Extrait du texte —
Le 9 mai dernier, au sud d’Antananarivo, Madagascar a donné le coup d’envoi d’une vaste campagne d’entretien de ses espaces reboisés. Un chantier crucial dans un pays où le reboisement est un devoir national. À l’instar d’une révision automobile, les opérations incluent le désherbage autour des jeunes plants, leur arrosage, la replantation si nécessaire et la construction de pare-feu pour éviter les feux destructeurs. En 2022, 345,5 millions d’arbres avaient été plantés, avec un taux de réussite de 70 %, légèrement en baisse à 69 % l’année suivante. Mais les chiffres masquent une réalité plus complexe : sans entretien et protection, ces plantations ne deviennent jamais de véritables forêts.

Le reverdissement au cœur de la stratégie climatique

Inscrit dans le Plan national d’adaptation au changement climatique adopté en décembre 2021, le reverdissement de l’île prévoit de planter chaque année sur 75 000 hectares, restaurer 4 millions d’hectares de forêts dégradées d’ici 2030, et renforcer la lutte contre les incendies. Ce programme s’inscrit aussi dans le cadre de l’initiative panafricaine AFR100. Dans ce contexte, un soutien financier de 5,5 millions USD a été octroyé par le ministère fédéral allemand de la Coopération économique et du développement pour la région Boeny. Ce projet, coordonné par la FAO, s’étale sur quatre ans (2024-2027).

Données fournies —

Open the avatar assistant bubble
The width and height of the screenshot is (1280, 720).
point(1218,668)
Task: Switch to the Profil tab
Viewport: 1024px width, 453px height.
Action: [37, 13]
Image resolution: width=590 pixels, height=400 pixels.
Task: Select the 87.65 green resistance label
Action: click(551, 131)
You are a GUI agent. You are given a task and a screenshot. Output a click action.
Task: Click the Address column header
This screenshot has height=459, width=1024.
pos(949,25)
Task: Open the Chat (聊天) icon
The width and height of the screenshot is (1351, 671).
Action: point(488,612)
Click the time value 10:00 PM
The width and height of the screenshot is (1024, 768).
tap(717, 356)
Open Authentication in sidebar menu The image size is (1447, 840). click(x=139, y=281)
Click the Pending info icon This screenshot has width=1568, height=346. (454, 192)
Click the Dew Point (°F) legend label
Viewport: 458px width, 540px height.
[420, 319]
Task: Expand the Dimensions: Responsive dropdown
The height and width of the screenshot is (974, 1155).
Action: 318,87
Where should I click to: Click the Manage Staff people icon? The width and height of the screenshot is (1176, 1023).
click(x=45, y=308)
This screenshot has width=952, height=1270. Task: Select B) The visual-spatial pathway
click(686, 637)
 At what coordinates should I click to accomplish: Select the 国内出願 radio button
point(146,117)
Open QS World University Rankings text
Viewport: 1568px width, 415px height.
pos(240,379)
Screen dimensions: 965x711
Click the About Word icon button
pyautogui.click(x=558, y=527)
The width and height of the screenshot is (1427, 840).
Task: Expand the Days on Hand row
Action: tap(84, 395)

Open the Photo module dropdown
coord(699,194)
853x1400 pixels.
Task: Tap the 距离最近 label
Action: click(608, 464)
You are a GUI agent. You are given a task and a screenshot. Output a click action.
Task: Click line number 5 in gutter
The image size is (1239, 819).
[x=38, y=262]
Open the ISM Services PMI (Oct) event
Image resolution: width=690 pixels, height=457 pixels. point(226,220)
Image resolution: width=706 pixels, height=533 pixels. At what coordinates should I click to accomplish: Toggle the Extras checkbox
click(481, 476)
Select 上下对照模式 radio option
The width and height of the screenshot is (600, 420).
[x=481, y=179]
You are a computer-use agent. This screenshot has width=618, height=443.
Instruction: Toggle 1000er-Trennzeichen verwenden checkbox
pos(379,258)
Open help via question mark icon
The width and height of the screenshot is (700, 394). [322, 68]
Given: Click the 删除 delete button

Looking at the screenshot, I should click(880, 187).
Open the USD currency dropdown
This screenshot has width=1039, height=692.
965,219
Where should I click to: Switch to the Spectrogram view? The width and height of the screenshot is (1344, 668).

Consignes de travail —
[A] Dans le texte sur le reboisement à Madagascar, transformez en liste à puces le paragraphe qui commence par « Inscrit dans le Plan national » en gardant ses faits principaux.
[B] Recopiez à l'identique le passage du texte sur le reboisement à Madagascar qui commence par les mots contenant « Le reverdissement au » et se termine par « quatre ans (2024-2027). ».

Réponses complètes —
[A]
- Le reverdissement de l'île fait partie du Plan national d'adaptation au changement climatique, adopté en décembre 2021.
- Il prévoit de planter sur 75 000 hectares chaque année.
- Il vise à restaurer 4 millions d'hectares de forêts dégradées d'ici 2030.
- Il doit renforcer la lutte contre les incendies.
- Le programme entre aussi dans l'initiative panafricaine AFR100.
- Le ministère fédéral allemand de la Coopération économique et du développement a accordé 5,5 millions USD pour la région Boeny.
- Ce projet est coordonné par la FAO et dure quatre ans (2024-2027).

[B]
Le reverdissement au cœur de la stratégie climatique

Inscrit dans le Plan national d’adaptation au changement climatique adopté en décembre 2021, le reverdissement de l’île prévoit de planter chaque année sur 75 000 hectares, restaurer 4 millions d’hectares de forêts dégradées d’ici 2030, et renforcer la lutte contre les incendies. Ce programme s’inscrit aussi dans le cadre de l’initiative panafricaine AFR100. Dans ce contexte, un soutien financier de 5,5 millions USD a été octroyé par le ministère fédéral allemand de la Coopération économique et du développement pour la région Boeny. Ce projet, coordonné par la FAO, s’étale sur quatre ans (2024-2027).